> **DATA RECORDS**:
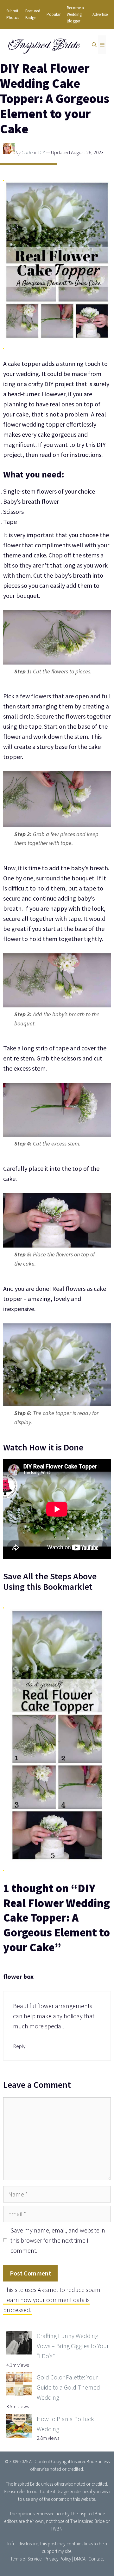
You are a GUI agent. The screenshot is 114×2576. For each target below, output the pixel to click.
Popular (53, 14)
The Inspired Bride (23, 2484)
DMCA (80, 2559)
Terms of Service (25, 2559)
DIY (41, 152)
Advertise (100, 14)
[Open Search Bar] (94, 44)
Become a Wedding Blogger (75, 14)
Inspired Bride (43, 44)
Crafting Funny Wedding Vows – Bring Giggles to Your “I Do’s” (73, 2346)
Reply (19, 2046)
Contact (96, 2559)
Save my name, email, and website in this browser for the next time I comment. (57, 2240)
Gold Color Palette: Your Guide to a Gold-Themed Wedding (68, 2387)
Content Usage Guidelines (64, 2491)
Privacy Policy (57, 2559)
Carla (27, 152)
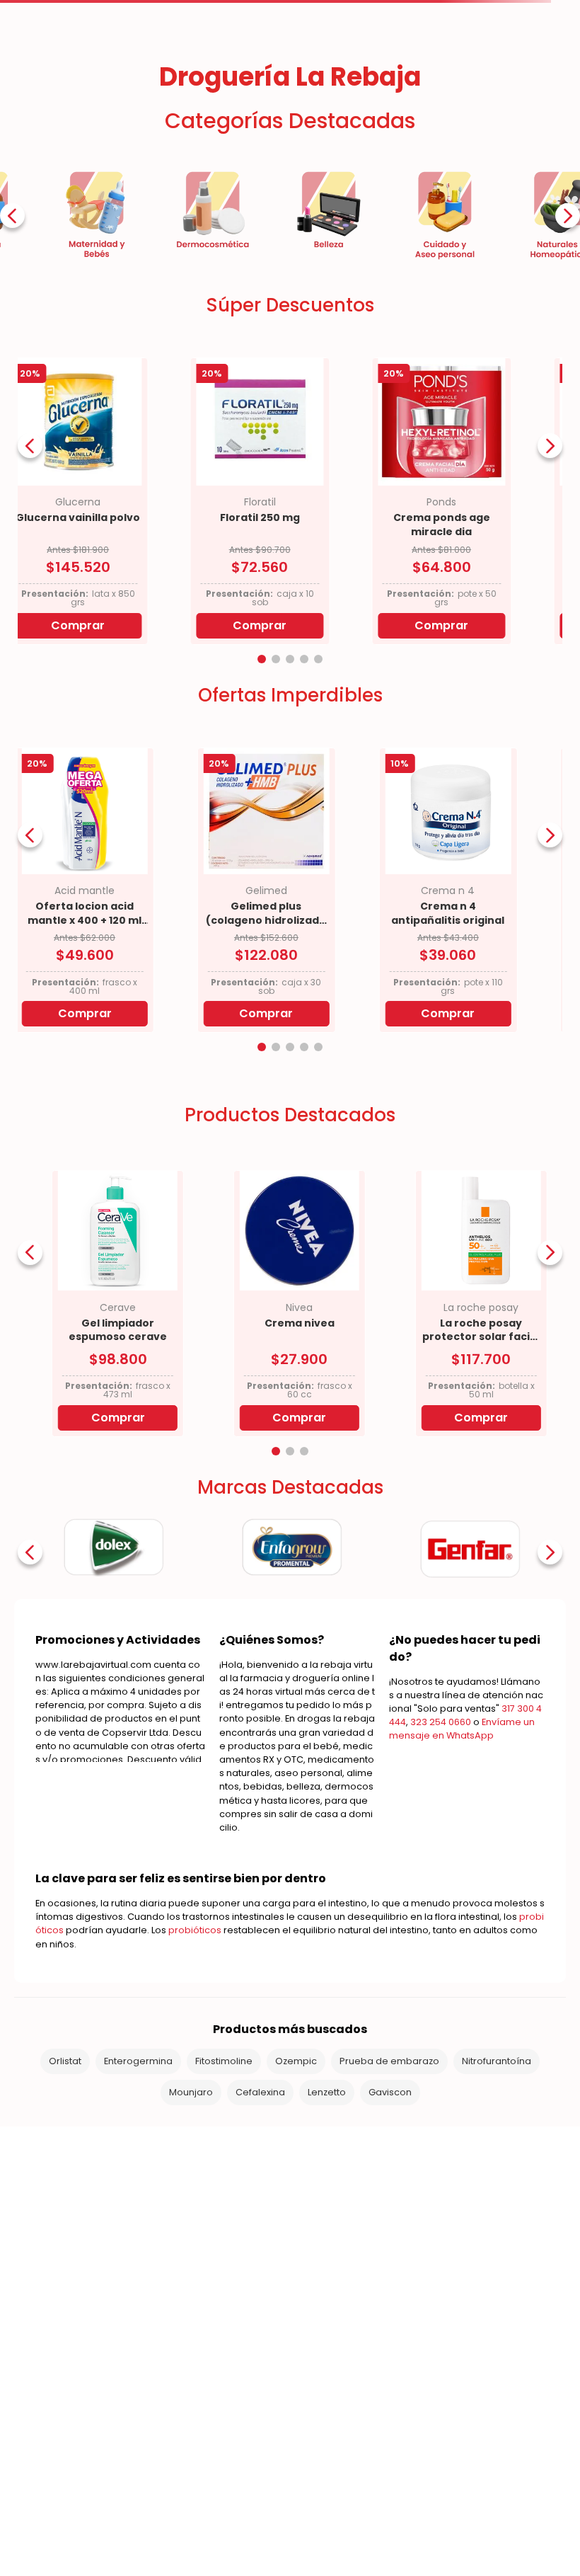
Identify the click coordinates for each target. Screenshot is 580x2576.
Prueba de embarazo (389, 2248)
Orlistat (65, 2248)
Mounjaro (191, 2279)
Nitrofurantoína (496, 2248)
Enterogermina (138, 2248)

> **YOUR INSTRUCTIONS**: Print all entries exactly. The images do not belong in the copy.

> **WRITTEN SOLUTION**:
You are a GUI agent. The screenshot is 114×2576. For each target below, output the pixel to click.
Popular (53, 14)
The Inspired Bride (23, 2484)
DMCA (80, 2559)
Terms of Service (25, 2559)
DIY (41, 152)
Advertise (100, 14)
[Open Search Bar] (94, 44)
Become a Wedding Blogger (75, 14)
Inspired Bride (43, 44)
Crafting Funny Wedding Vows – Bring Giggles to Your “I Do’s” (73, 2346)
Reply (19, 2046)
Contact (96, 2559)
Save my name, email, and website in this browser for the next time I comment. (57, 2240)
Gold Color Palette: Your Guide to a Gold-Themed Wedding (68, 2387)
Content Usage Guidelines (64, 2491)
Privacy Policy (57, 2559)
Carla (27, 152)
Identify the click coordinates for each target. Screenshot is 580x2576.
Prueba de embarazo (389, 2248)
Orlistat (65, 2248)
Mounjaro (191, 2279)
Nitrofurantoína (496, 2248)
Enterogermina (138, 2248)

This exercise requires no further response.